The 3 countertenors in Versailles 25.I.2022

THE 3 COUNTERTENORS, The Castrati Virtuosity Competition. 

Le Concours de Virtuosité des Castrats. 

Versailles Castle, Royal Opera, Tuesday 25.I.2022 8pm (1h30 without break)


Orchestre de l’Opéra Royal

Dir. Stefan Plewniak (violin)


Attilio Ariosti: Ouverture (Il Vespasiano)

Johann Adolf Hasse: “Sagace è la mano” (La spartana generosa) FM

Georg Friedrich Haendel: “Lascia la spina, cogli la rosa” (Il trionfo del Tempo e del Disinganno) VS

Carl Heinrich Graun: “Tra le procelle assorto” (Cleopatra e Cesare) SM

Georg Friedrich Haendel: “Se il mio amor fu il tuo delitto” (Berenice, Regina d’Egitto) SM + FM 

Nicola Antonio Porpora: “La gioia immortal che alletta” (Polifemo) SM + FM + VS

Georg Friedrich Haendel: “Arrival of the Queen of Sheba” (Solomon)

Georg Friedrich Haendel: “Crude furie degli orridi abissi” (Serse) VS

Nicola Antonio Porpora: “Alto Giove” (Polifemo) FM

Leonardo Vinci: “Vo solcando un mar crudele” (Artaserse) SM

Nicola Antonio Porpora: “Temi lo sdegno mio, perfido traditore” (Germanico in Germania) SM + FM + VS

Samuel Mariño, countertenor
Filippo Mineccia, countertenor
Valer Sabadus, countertenor

          Comme au XVIIIe siècle, le public se plaît à rêver à des joutes vocales pour savoir qui chante le mieux, qui monte le plus haut, qui possède le plus de charisme ou la voix la plus puissante, la plus haute etc., etc. C’est à un programme (reporté suite à la pandémie) de concours de virtuosité auquel nous convie le Château de Versailles en ce mardi 25 janvier 2022 dans l’écrin luxueux de l’Opéra Royal avec la présence de 3 des meilleurs contre-ténors de notre génération. Challenge fort intéressant auquel se prêtent nos 3 artistes devant un public avide de prouesses pyrotechniques. Une émulation fraternelle se crée alors entre eux, plutôt qu'une compétition acharnée. Le public sent bien la bienveillance, le respect et l’admiration qu'ils ont les uns pour les autres et ils nous offrent un spectacle survolté qui nous plonge au cœur des vedettes lyriques du XVIIIe siècle et la fascination qu'exerçaient les castrats sur leur public. 

           Trois voix de même tessiture donc, trois voix rompues aux techniques périlleuses du style baroque et pourtant toutes trois totalement différentes voire incomparables. Une question de goût au final et pour beaucoup, l'incapacité de désigner le meilleur d'entre eux..

[Objectif pédagogique]: Dressez la liste des compositeurs dont une œuvre figure au programme du concert des trois contre-ténors à Versailles. Ne citez chaque nom qu'une fois.

[Données enregistrées]:
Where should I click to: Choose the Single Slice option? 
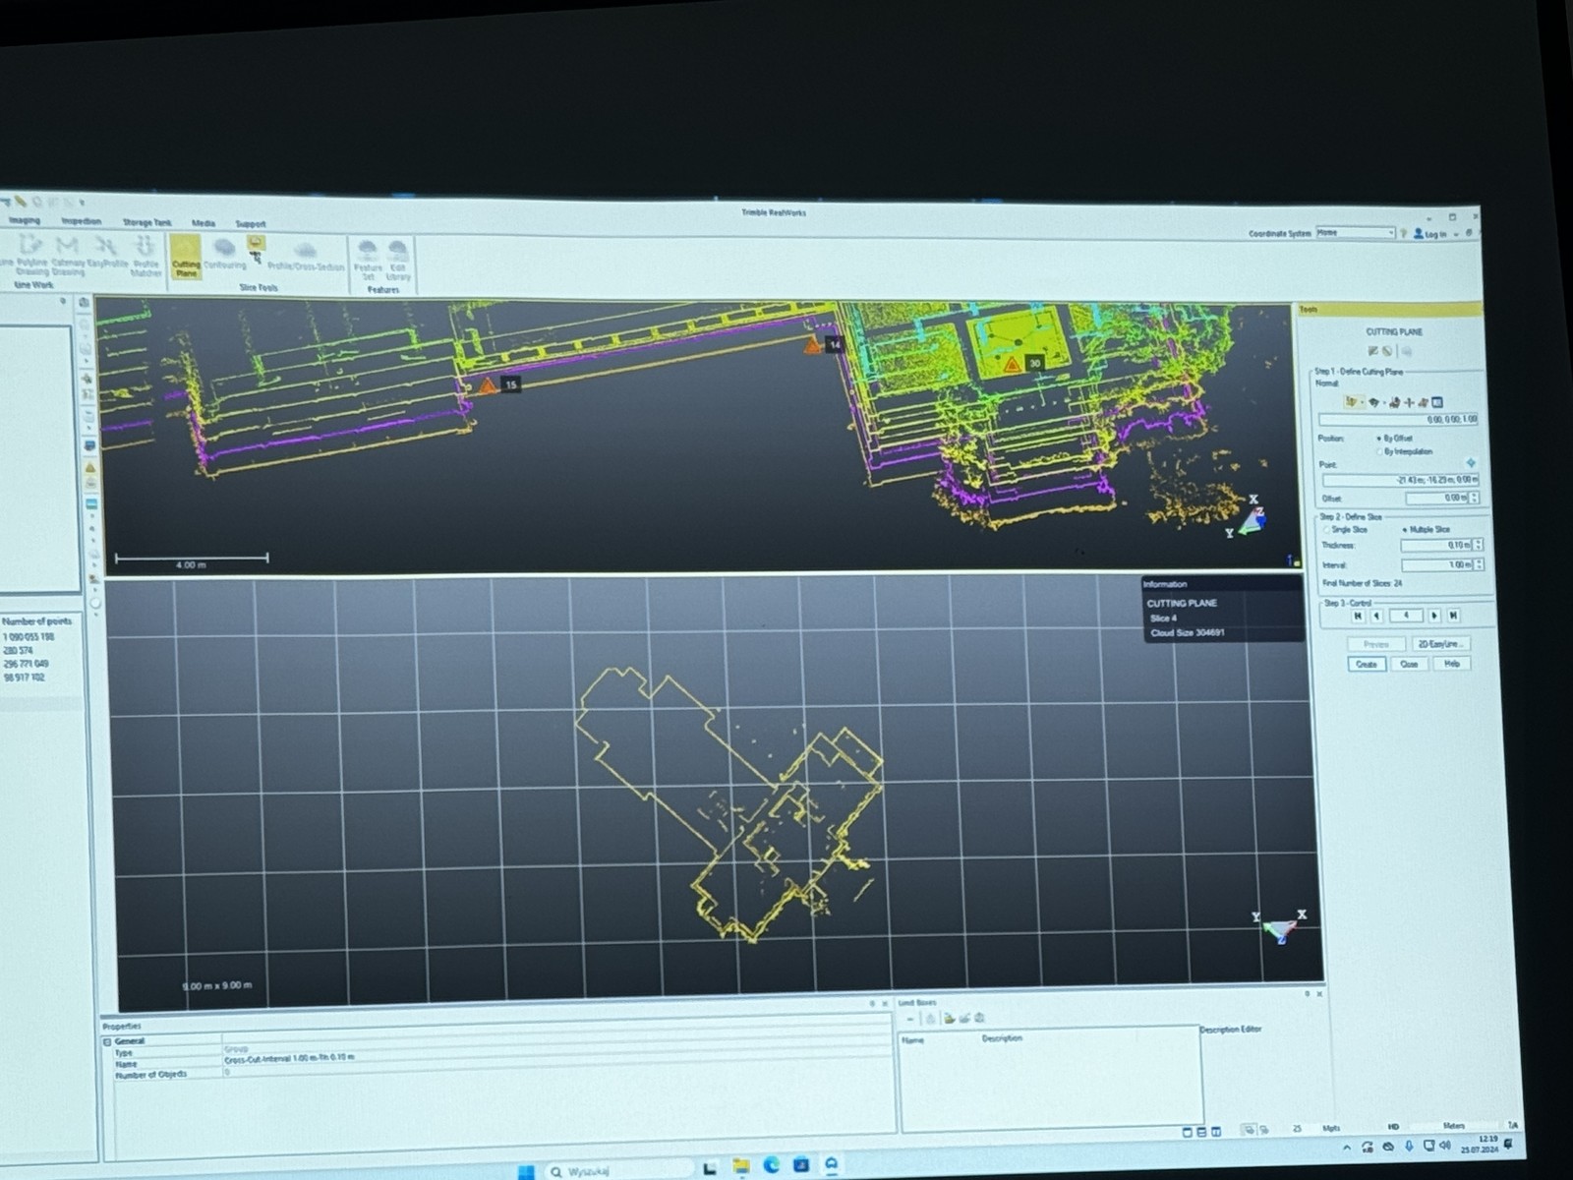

[Corrigé]: Attilio Ariosti, Johann Adolf Hasse, Georg Friedrich Haendel, Carl Heinrich Graun, Nicola Antonio Porpora, Leonardo Vinci